La sensazione della pressione del bambino sul basso ventre vi porterà ad avere la continua convinzione di dover andare di corpo, e al contempo questa pressione verso il basso farà diminuire la pressione verso la parte alta del corpo (polmoni, stomaco e torace), che sarà quindi meno infastidita dalla crescita del bambino.

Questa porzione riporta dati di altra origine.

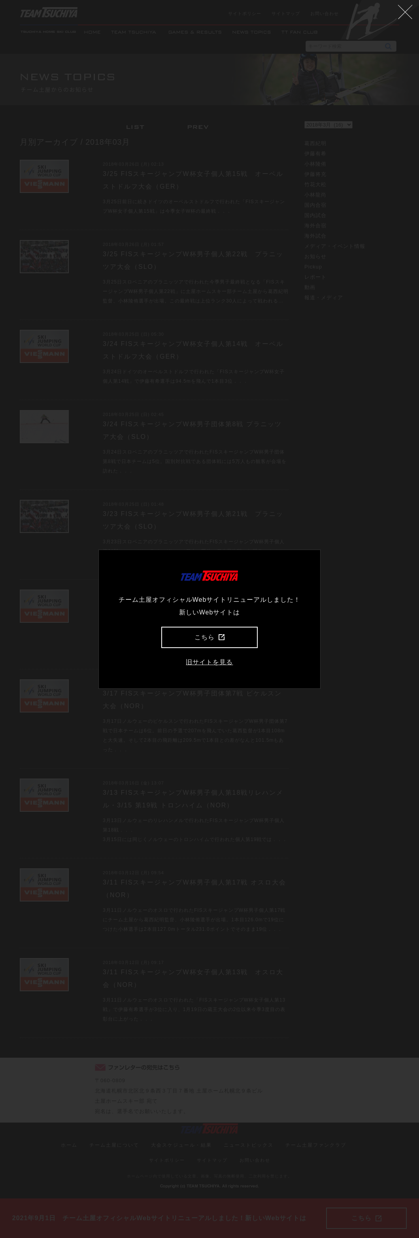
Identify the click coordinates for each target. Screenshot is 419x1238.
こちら (209, 637)
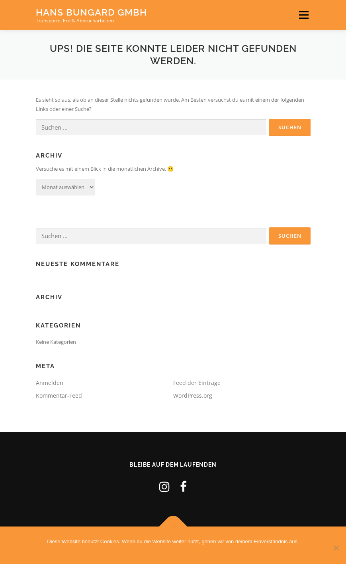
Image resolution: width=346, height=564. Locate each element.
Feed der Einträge (197, 383)
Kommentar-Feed (59, 395)
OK (173, 552)
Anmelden (49, 383)
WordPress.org (192, 395)
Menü (304, 14)
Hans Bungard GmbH (91, 12)
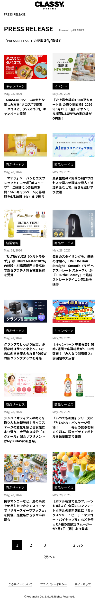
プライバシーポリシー (53, 584)
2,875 (78, 545)
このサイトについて (20, 584)
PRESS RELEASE (15, 14)
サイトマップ (83, 584)
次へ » (49, 556)
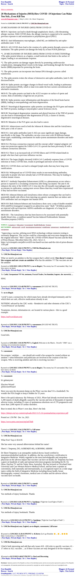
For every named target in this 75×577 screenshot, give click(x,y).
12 (2, 556)
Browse (3, 4)
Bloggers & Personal (66, 2)
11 (2, 534)
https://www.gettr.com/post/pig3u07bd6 (17, 422)
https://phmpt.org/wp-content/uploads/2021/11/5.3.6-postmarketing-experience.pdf (34, 413)
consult (35, 483)
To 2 (24, 327)
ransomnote (36, 286)
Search (10, 4)
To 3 (24, 432)
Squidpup (36, 502)
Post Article (69, 4)
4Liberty (37, 534)
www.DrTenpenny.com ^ (10, 19)
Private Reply (16, 250)
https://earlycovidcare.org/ (11, 317)
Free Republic (6, 2)
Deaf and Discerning (40, 556)
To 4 (24, 372)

Camminare potrà diventare un problema e sdraiarvi ed alzarvi dal letto potrà costringervi a farlo utilizzando rocambolesche manovre rotatorie. Permarranno, in alcuni casi amplificate le sensazioni di mal di schiena, pesantezza, emorroidi, mal di testa e gonfiore delle gambe e dei piedi.

Consigli utili

Inizia ora il periodo in cui sarò necessario recarsi dal medico una volta a settimana. Raccontategli tutto quello che sentite, anche nei pensieri apparentemente più strani e nelle sensazioni meno facili da descrivere. Sarà necessario rilassarvi quanto più possibile e continuare a fare leggeri esercizi e camminate per diminuire lo stress. Dovrete continuare a mantenere l’elevato igiene che vi ha accompagnato per tutta la gravidanza, dalla cura dei denti ai lavaggi frequenti delle zone intime. Continuate a mantenere un’alimentazione sana per tutta la durata della gravidanza.

Giunte a questa fase dovrete aver deciso:

  • il nome;
  • se allattare al seno o con latte artificiale;
  • dove partorire;
  • la tutina del primo cambio;

Questo è il momento in cui dovete essere davvero preparati al parto. Segnatevi il numero di telefono del vostro partner o marito sull’agenda o sul telefonino. Tenete i numeri di telefono dell’ospedale o della clinica a portata di mano. Cercate di avere l’auto sempre pronta, con abbastanza benzina. Se il vostro partner non è raggiungibile, chiedete ai famigliari o a qualche amico di accompagnarvi all’ospedale. Fate una borsa con i vostri vestiti per la maternità e quelli per il bambino e con gli oggetti che possono servire.